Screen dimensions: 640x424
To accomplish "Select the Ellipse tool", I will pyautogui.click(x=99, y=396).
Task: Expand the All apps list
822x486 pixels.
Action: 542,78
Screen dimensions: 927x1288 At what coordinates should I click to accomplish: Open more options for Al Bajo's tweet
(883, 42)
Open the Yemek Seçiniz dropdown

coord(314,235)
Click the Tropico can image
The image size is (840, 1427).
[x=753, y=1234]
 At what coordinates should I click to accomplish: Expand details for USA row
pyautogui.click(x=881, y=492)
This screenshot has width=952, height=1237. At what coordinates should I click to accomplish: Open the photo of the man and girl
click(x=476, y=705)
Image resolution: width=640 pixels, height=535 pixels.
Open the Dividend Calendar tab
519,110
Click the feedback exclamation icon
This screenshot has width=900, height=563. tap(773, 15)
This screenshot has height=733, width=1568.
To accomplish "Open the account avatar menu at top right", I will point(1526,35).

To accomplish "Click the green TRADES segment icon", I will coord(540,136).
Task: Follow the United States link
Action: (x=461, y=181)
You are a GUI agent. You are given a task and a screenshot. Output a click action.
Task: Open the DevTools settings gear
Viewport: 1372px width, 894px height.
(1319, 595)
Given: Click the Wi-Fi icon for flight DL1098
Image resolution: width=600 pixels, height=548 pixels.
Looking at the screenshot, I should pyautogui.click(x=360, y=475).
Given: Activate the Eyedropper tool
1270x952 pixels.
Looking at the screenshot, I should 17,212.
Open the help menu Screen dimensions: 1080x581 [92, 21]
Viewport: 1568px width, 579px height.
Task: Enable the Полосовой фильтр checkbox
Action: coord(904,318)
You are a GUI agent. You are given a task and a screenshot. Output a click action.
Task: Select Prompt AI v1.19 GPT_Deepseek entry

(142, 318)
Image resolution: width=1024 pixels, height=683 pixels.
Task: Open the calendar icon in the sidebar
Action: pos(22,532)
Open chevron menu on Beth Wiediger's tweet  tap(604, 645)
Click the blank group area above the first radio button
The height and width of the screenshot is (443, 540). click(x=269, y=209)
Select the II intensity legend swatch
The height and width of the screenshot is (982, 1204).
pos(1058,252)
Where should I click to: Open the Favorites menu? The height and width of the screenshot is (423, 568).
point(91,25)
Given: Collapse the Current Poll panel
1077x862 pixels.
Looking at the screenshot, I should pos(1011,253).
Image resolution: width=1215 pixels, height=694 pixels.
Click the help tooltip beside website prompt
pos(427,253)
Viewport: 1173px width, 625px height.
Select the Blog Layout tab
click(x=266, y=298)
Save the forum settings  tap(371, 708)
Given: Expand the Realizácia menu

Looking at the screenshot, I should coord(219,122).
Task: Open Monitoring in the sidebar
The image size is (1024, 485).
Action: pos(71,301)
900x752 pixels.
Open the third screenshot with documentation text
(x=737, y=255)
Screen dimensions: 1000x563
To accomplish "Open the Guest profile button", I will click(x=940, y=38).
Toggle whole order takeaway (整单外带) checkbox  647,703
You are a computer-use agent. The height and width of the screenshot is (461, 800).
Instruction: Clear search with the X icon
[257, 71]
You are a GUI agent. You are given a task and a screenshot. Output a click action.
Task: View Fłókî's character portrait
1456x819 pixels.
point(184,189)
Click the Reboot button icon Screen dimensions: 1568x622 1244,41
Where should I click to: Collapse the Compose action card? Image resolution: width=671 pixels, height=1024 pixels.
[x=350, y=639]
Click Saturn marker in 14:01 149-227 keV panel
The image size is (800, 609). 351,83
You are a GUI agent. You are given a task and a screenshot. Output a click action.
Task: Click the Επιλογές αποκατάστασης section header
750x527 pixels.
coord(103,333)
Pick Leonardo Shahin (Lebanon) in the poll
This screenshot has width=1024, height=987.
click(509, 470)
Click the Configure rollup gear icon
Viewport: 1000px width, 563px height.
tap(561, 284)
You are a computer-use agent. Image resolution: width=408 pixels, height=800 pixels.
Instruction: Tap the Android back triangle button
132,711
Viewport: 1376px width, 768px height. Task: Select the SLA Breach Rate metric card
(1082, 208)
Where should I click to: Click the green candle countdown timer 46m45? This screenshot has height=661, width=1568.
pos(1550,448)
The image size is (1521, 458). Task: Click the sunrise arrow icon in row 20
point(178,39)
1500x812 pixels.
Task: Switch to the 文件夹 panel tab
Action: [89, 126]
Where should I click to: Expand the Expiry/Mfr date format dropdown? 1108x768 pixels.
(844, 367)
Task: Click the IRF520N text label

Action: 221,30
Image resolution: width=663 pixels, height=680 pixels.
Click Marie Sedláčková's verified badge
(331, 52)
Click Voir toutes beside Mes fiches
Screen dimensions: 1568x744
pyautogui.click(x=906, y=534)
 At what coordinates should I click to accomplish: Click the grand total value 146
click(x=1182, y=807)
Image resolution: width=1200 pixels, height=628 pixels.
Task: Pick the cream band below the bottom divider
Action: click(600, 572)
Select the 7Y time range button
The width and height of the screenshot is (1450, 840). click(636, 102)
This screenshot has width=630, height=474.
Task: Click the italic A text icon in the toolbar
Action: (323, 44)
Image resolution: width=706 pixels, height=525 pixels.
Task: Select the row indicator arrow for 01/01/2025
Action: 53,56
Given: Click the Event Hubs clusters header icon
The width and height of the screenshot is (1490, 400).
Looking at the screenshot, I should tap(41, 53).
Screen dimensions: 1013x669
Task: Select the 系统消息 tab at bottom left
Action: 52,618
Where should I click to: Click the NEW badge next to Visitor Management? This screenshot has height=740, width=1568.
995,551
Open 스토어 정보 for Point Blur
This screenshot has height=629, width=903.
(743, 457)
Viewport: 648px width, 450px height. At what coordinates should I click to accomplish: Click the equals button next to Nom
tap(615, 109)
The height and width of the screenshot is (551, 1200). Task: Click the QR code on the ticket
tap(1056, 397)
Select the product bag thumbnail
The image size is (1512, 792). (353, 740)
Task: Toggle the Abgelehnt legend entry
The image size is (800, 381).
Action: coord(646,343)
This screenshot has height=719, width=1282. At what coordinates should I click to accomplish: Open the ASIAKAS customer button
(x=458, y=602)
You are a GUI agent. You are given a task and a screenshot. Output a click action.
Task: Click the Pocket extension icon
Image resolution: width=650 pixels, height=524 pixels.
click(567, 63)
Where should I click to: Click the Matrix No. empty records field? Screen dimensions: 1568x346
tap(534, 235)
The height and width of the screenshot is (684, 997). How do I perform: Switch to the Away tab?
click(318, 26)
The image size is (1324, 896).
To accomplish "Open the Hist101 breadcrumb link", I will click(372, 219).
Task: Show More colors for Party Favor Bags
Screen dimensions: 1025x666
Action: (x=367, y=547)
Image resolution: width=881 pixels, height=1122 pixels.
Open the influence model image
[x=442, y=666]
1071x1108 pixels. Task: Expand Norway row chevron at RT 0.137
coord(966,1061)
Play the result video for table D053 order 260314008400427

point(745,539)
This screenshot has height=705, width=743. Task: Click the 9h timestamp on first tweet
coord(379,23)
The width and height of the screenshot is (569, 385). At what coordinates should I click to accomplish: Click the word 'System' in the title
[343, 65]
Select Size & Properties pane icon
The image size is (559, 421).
▬▬▬▬▬▬▬▬▬▬
* **Work item**
Each record above is to be given again without any change to its wording.

* **Response area**
Screen dimensions: 640x424
To accomplish "Select the Ellipse tool", I will pyautogui.click(x=99, y=396).
Task: Expand the All apps list
822x486 pixels.
Action: 542,78
Screen dimensions: 927x1288 At what coordinates should I click to accomplish: Open more options for Al Bajo's tweet
(883, 42)
Open the Yemek Seçiniz dropdown

coord(314,235)
Click the Tropico can image
The image size is (840, 1427).
[x=753, y=1234]
 At what coordinates should I click to accomplish: Expand details for USA row
pyautogui.click(x=881, y=492)
This screenshot has width=952, height=1237. At what coordinates should I click to accomplish: Open the photo of the man and girl
click(x=476, y=705)
Image resolution: width=640 pixels, height=535 pixels.
Open the Dividend Calendar tab
519,110
Click the feedback exclamation icon
This screenshot has width=900, height=563. tap(773, 15)
This screenshot has height=733, width=1568.
To accomplish "Open the account avatar menu at top right", I will point(1526,35).

To accomplish "Click the green TRADES segment icon", I will coord(540,136).
Task: Follow the United States link
Action: (x=461, y=181)
You are a GUI agent. You are given a task and a screenshot. Output a click action.
Task: Open the DevTools settings gear
Viewport: 1372px width, 894px height.
(1319, 595)
Given: Click the Wi-Fi icon for flight DL1098
Image resolution: width=600 pixels, height=548 pixels.
Looking at the screenshot, I should pyautogui.click(x=360, y=475).
Given: Activate the Eyedropper tool
1270x952 pixels.
Looking at the screenshot, I should 17,212.
Open the help menu Screen dimensions: 1080x581 [92, 21]
Viewport: 1568px width, 579px height.
Task: Enable the Полосовой фильтр checkbox
Action: coord(904,318)
You are a GUI agent. You are given a task and a screenshot. Output a click action.
Task: Select Prompt AI v1.19 GPT_Deepseek entry

(142, 318)
Image resolution: width=1024 pixels, height=683 pixels.
Task: Open the calendar icon in the sidebar
Action: pos(22,532)
Open chevron menu on Beth Wiediger's tweet  tap(604, 645)
Click the blank group area above the first radio button
The height and width of the screenshot is (443, 540). click(x=269, y=209)
Select the II intensity legend swatch
The height and width of the screenshot is (982, 1204).
pos(1058,252)
Where should I click to: Open the Favorites menu? The height and width of the screenshot is (423, 568).
point(91,25)
Given: Collapse the Current Poll panel
1077x862 pixels.
Looking at the screenshot, I should pos(1011,253).
Image resolution: width=1215 pixels, height=694 pixels.
Click the help tooltip beside website prompt
pos(427,253)
Viewport: 1173px width, 625px height.
Select the Blog Layout tab
click(x=266, y=298)
Save the forum settings  tap(371, 708)
Given: Expand the Realizácia menu

Looking at the screenshot, I should coord(219,122).
Task: Open Monitoring in the sidebar
The image size is (1024, 485).
Action: pos(71,301)
900x752 pixels.
Open the third screenshot with documentation text
(x=737, y=255)
Screen dimensions: 1000x563
To accomplish "Open the Guest profile button", I will click(x=940, y=38).
Toggle whole order takeaway (整单外带) checkbox  647,703
You are a computer-use agent. The height and width of the screenshot is (461, 800).
Instruction: Clear search with the X icon
[257, 71]
You are a GUI agent. You are given a task and a screenshot. Output a click action.
Task: View Fłókî's character portrait
1456x819 pixels.
point(184,189)
Click the Reboot button icon Screen dimensions: 1568x622 1244,41
Where should I click to: Collapse the Compose action card? Image resolution: width=671 pixels, height=1024 pixels.
[x=350, y=639]
Click Saturn marker in 14:01 149-227 keV panel
The image size is (800, 609). 351,83
You are a GUI agent. You are given a task and a screenshot. Output a click action.
Task: Click the Επιλογές αποκατάστασης section header
750x527 pixels.
coord(103,333)
Pick Leonardo Shahin (Lebanon) in the poll
This screenshot has width=1024, height=987.
click(509, 470)
Click the Configure rollup gear icon
Viewport: 1000px width, 563px height.
tap(561, 284)
You are a computer-use agent. Image resolution: width=408 pixels, height=800 pixels.
Instruction: Tap the Android back triangle button
132,711
Viewport: 1376px width, 768px height. Task: Select the SLA Breach Rate metric card
(1082, 208)
Where should I click to: Click the green candle countdown timer 46m45? This screenshot has height=661, width=1568.
pos(1550,448)
The image size is (1521, 458). Task: Click the sunrise arrow icon in row 20
point(178,39)
1500x812 pixels.
Task: Switch to the 文件夹 panel tab
Action: [89, 126]
Where should I click to: Expand the Expiry/Mfr date format dropdown? 1108x768 pixels.
(844, 367)
Task: Click the IRF520N text label

Action: 221,30
Image resolution: width=663 pixels, height=680 pixels.
Click Marie Sedláčková's verified badge
(331, 52)
Click Voir toutes beside Mes fiches
Screen dimensions: 1568x744
pyautogui.click(x=906, y=534)
 At what coordinates should I click to accomplish: Click the grand total value 146
click(x=1182, y=807)
Image resolution: width=1200 pixels, height=628 pixels.
Task: Pick the cream band below the bottom divider
Action: click(600, 572)
Select the 7Y time range button
The width and height of the screenshot is (1450, 840). click(636, 102)
This screenshot has width=630, height=474.
Task: Click the italic A text icon in the toolbar
Action: (323, 44)
Image resolution: width=706 pixels, height=525 pixels.
Task: Select the row indicator arrow for 01/01/2025
Action: 53,56
Given: Click the Event Hubs clusters header icon
The width and height of the screenshot is (1490, 400).
Looking at the screenshot, I should tap(41, 53).
Screen dimensions: 1013x669
Task: Select the 系统消息 tab at bottom left
Action: 52,618
Where should I click to: Click the NEW badge next to Visitor Management? This screenshot has height=740, width=1568.
995,551
Open 스토어 정보 for Point Blur
This screenshot has height=629, width=903.
(743, 457)
Viewport: 648px width, 450px height. At what coordinates should I click to accomplish: Click the equals button next to Nom
tap(615, 109)
The height and width of the screenshot is (551, 1200). Task: Click the QR code on the ticket
tap(1056, 397)
Select the product bag thumbnail
The image size is (1512, 792). (353, 740)
Task: Toggle the Abgelehnt legend entry
The image size is (800, 381).
Action: coord(646,343)
This screenshot has height=719, width=1282. At what coordinates should I click to accomplish: Open the ASIAKAS customer button
(x=458, y=602)
You are a GUI agent. You are given a task and a screenshot. Output a click action.
Task: Click the Pocket extension icon
Image resolution: width=650 pixels, height=524 pixels.
click(567, 63)
Where should I click to: Click the Matrix No. empty records field? Screen dimensions: 1568x346
tap(534, 235)
The height and width of the screenshot is (684, 997). How do I perform: Switch to the Away tab?
click(318, 26)
The image size is (1324, 896).
To accomplish "Open the Hist101 breadcrumb link", I will click(372, 219).
Task: Show More colors for Party Favor Bags
Screen dimensions: 1025x666
Action: (x=367, y=547)
Image resolution: width=881 pixels, height=1122 pixels.
Open the influence model image
[x=442, y=666]
1071x1108 pixels. Task: Expand Norway row chevron at RT 0.137
coord(966,1061)
Play the result video for table D053 order 260314008400427

point(745,539)
This screenshot has height=705, width=743. Task: Click the 9h timestamp on first tweet
coord(379,23)
The width and height of the screenshot is (569, 385). At what coordinates should I click to accomplish: Click the word 'System' in the title
[343, 65]
Select Size & Properties pane icon
The image size is (559, 421).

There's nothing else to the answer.